++++ Material for this exercise
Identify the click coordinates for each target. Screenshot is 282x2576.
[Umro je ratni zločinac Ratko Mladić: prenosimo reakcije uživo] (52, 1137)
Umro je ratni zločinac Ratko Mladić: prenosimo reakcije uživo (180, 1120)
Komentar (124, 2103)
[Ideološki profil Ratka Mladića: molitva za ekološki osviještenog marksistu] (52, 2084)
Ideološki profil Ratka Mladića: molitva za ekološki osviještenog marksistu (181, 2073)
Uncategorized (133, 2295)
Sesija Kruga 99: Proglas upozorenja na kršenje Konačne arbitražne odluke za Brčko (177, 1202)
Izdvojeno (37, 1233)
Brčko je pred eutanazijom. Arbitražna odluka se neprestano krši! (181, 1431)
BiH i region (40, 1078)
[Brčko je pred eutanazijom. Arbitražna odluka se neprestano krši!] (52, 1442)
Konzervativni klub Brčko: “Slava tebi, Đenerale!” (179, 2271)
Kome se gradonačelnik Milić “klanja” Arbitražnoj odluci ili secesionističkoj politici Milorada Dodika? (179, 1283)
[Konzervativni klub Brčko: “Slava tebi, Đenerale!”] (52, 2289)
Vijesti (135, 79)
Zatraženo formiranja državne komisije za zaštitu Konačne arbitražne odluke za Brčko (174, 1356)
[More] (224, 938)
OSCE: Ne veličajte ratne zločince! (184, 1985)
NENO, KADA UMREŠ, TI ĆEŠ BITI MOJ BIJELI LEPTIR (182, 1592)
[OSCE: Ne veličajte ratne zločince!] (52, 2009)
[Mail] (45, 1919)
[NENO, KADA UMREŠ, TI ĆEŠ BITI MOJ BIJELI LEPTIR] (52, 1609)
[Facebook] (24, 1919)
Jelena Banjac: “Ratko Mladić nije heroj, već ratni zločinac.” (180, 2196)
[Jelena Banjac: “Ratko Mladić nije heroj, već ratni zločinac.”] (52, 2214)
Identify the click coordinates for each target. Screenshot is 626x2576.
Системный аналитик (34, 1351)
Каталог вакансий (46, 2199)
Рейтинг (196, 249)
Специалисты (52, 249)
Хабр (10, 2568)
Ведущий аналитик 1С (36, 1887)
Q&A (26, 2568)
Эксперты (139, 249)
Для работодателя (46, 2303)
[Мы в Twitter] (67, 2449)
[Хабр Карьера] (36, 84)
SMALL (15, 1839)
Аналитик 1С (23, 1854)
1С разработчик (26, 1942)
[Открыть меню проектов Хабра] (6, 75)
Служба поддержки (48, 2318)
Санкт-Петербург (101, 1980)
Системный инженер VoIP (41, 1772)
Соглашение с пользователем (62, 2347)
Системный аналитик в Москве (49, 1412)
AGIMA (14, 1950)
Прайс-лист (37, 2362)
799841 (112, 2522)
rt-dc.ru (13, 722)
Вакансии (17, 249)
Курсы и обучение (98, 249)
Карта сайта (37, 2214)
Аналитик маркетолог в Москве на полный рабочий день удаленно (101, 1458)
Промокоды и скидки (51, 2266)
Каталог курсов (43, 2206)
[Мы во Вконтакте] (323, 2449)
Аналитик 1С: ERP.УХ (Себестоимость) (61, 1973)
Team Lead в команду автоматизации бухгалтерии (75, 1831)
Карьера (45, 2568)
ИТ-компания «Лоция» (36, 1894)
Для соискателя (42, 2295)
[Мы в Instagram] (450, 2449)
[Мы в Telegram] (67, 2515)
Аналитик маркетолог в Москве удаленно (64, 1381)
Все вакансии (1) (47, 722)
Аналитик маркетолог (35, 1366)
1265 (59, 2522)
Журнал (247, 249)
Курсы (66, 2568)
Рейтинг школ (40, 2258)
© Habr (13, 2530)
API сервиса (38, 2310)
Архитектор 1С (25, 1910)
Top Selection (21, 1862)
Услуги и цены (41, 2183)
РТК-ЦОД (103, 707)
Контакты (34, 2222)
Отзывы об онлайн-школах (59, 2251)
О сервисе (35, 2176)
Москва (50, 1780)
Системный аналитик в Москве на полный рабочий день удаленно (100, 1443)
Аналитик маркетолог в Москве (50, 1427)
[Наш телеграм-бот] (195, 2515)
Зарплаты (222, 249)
++++++++
• Exercise details
Will you return exactly the lines above from the one with "Специалисты (52, 249)" down to the one with "Team Lead в", counting both as part of the range?

• Reply
Специалисты (52, 249)
Хабр (10, 2568)
Ведущий аналитик 1С (36, 1887)
Q&A (26, 2568)
Эксперты (139, 249)
Для работодателя (46, 2303)
[Мы в Twitter] (67, 2449)
[Хабр Карьера] (36, 84)
SMALL (15, 1839)
Аналитик 1С (23, 1854)
1С разработчик (26, 1942)
[Открыть меню проектов Хабра] (6, 75)
Служба поддержки (48, 2318)
Санкт-Петербург (101, 1980)
Системный инженер VoIP (41, 1772)
Соглашение с пользователем (62, 2347)
Системный аналитик в Москве (49, 1412)
AGIMA (14, 1950)
Прайс-лист (37, 2362)
799841 (112, 2522)
rt-dc.ru (13, 722)
Вакансии (17, 249)
Курсы и обучение (98, 249)
Карта сайта (37, 2214)
Аналитик маркетолог в Москве на полный рабочий день удаленно (101, 1458)
Промокоды и скидки (51, 2266)
Каталог курсов (43, 2206)
[Мы во Вконтакте] (323, 2449)
Аналитик 1С: ERP.УХ (Себестоимость) (61, 1973)
Team Lead в команду автоматизации бухгалтерии (75, 1831)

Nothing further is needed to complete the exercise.